Monday, February 28, 2022

The first week of the Ukraine war

We're not even a week into the Russian invasion of Ukraine that doesn't seem to have a standard name yet. The Ukraine War? The Russo-Ukraine War?

Because conventional wisdom in the NATO countries were assuming since the Russian buildup of troops against Ukraine started late last year that the Russians' most likely goal was some new agreements over Ukraine and NATO expansion, we didn't have the months of blowhard rhetoric and elaborate political posturing that we saw, for instance, in the runups to the Gulf War of 1991, the Iraq War, or even the Libyan intervention of 2011. So individuals and parties are still scrambling to orient themselves in what is still a fast-changing situation.

I watched the debate that took place on Sunday in the German Bundestag on the Ukraine situation. Five of the six main parliamentary party caucuses (Fraktions in German) - two other tiny parties have one seat each - are condemning the Russian invasion pretty straightforwardly: the three government parties (Social Democrats, Greens, Free Democrats), the Christian Democrats, and the Left Party. The far-right AfD (Alternative for Germany) nominally criticized the invasion but actually defended it, mainly by blaming NATO for it.

For politicians, foreign policy analysts, and talking heads in corporate media channels, the politically safest posture right now is to demand Toughness from the NATO governments and also to blame the US and NATO for having been Too Weak previously. It's sobering to think about how much of US foreign policy discussion consists of bluster.

Understanding how something came about is not the same as justifying the actions of the parties involved, and explaining how something happened is not the same as making excuses for it. Since NATO enlargement is a major point of contention in relation to the Ukraine war now, it's worth noting that especially adherents of the "realist" foreign policy school have been critiquing the assumptions behind that for years. Andrew Bacevich discusses it in this very recent editorial: US can’t absolve itself of responsibility for Putin’s Ukraine invasion Boston Globe 02/25/2022.

However, the talking point that the US somehow promised or made some binding agreement with the Soviet Union to never expand NATO in eastern Europe doesn't hold up to scrutiny. But the NATO countries did effectively assume that NATO expansion was more-or-less risk-free and that Russia was powerless to effectively react against it. Bacevich makes this "realist" judgment of that process:
The argument made by several recent US administrations that NATO expansion does not pose a threat to Russian security doesn’t pass the sniff test. It assumes that US attitudes toward Russia are benign.
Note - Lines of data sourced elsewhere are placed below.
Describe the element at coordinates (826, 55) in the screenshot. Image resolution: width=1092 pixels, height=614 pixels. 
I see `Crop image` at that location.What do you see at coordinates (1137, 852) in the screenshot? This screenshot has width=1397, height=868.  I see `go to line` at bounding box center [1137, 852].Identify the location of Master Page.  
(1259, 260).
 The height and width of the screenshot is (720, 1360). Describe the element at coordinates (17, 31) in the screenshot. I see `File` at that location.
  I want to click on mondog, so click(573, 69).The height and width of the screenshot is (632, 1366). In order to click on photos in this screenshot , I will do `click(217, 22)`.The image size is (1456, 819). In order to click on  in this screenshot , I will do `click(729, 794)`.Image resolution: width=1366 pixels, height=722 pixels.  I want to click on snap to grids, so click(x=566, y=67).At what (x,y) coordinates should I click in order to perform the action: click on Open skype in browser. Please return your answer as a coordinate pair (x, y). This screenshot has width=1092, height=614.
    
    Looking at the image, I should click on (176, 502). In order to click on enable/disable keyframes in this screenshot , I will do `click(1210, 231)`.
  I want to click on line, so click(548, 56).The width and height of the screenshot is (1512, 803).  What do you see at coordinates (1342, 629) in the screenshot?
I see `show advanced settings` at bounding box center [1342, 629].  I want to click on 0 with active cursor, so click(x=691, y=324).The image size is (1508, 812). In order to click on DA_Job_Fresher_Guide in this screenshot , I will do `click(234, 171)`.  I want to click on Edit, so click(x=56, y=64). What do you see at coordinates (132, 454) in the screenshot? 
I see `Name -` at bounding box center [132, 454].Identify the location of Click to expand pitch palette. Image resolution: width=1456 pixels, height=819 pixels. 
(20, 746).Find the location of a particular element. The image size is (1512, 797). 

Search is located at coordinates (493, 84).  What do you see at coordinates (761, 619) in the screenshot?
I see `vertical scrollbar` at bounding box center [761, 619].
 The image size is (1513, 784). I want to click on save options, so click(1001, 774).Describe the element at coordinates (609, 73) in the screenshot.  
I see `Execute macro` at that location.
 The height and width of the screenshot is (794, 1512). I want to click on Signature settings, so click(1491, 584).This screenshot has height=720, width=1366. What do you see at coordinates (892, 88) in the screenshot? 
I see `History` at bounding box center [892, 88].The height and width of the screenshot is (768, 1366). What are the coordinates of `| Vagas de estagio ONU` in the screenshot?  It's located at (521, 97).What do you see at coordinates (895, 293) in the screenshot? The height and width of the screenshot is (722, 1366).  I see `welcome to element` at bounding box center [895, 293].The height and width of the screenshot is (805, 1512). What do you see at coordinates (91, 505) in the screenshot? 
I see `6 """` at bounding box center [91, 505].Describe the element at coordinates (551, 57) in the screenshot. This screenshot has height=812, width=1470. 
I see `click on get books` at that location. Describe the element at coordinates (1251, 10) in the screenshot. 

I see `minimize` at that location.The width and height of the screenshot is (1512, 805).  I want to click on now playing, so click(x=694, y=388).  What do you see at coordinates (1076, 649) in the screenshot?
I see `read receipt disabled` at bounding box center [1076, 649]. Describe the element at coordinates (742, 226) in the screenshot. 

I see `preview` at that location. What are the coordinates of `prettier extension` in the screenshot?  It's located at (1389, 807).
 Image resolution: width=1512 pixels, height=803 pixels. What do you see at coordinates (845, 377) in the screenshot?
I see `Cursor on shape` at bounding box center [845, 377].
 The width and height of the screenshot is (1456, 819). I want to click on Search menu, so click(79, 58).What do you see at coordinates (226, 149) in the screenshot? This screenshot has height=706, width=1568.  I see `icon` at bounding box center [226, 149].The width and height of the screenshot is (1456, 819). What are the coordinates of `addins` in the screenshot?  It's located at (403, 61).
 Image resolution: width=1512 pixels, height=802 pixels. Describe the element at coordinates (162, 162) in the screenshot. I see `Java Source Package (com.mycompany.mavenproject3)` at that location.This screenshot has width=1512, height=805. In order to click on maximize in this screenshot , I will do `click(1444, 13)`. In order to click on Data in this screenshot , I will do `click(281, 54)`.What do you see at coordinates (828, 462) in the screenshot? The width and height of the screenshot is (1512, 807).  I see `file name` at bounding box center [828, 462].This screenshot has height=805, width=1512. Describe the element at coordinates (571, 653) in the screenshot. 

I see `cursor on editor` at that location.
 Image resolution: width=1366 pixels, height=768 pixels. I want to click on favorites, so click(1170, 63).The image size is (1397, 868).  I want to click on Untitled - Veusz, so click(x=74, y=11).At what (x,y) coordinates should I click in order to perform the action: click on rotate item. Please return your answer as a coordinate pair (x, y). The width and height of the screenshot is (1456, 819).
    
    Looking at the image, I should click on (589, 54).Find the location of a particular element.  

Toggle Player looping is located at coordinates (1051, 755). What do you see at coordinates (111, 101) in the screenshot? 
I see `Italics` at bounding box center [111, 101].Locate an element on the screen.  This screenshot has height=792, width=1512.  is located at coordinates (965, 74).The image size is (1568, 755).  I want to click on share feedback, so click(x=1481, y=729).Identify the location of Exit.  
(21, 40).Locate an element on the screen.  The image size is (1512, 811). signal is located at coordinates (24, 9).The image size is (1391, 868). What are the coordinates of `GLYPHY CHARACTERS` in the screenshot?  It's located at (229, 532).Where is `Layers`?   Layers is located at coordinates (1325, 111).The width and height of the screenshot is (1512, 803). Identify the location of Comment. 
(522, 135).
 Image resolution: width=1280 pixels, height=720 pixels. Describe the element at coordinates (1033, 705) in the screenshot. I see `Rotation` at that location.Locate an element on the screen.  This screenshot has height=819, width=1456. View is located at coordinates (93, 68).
They are not and haven’t been for decades. It assumes further that Moscow has no interests except as permitted by the United States. No responsible government will allow an adversary to determine its hierarchy of interests.
But it should also be obvious that recognizing the riskiness of those decisions in retrospect does not mean that NATO can just decide tomorrow to go back to NATO structure and membership of 1996.

Josh Marshall notes an instance of instant hawkish bluster in the current moment:

Other perennially popular talking points that are starting to emerge:

The information war: The actual methods, arguments, and channels of communication are always important to note. But I have to scratch my head at commenters who sound like this is the first time a propaganda exchange figured into a war:


To be fair, propaganda around wars has only been going on for a few millennia. Although if the first homo sapiens 315,000 years or so ago had conflicts that we could calls war in today's sense, there's a good chance they worked some war propaganda into their cave paintings or war dances or whatever they used.

The "Munich" analogy: Ah, yi, yi. No, the testosterone contest between Neville Chamberlain and Adolf Hitler was not the only thing happening then.

The "How could this happen?" question: If you don't actually know anything about it, you can still express this safe form of vague outrage. Ernest Jones ("How Can Civilization be Saved? 1938) once observed:
Even in our own so-called democratic country [Britain] we are familiar with the constant cry, 'Why doesn't the government do something about it?', and a great deal of social discontent and resentment is the result of disappointment at finding this infantile belief unfulfilled. At times people cling to the belief in the face of all evidence to the contrary by means of imputing evil designs to their rulers-the train of thought being: 'We know they are omnipotent and so if they do not do this desired thing it can only be because they are wicked'. lt was a similar train of thought that led to the invention of the devil and, incidentally, it could have been predicted that once the belief in the devil waned, that in God must also in time weaken because of the difficulty of making him carry the weight of both good and evil.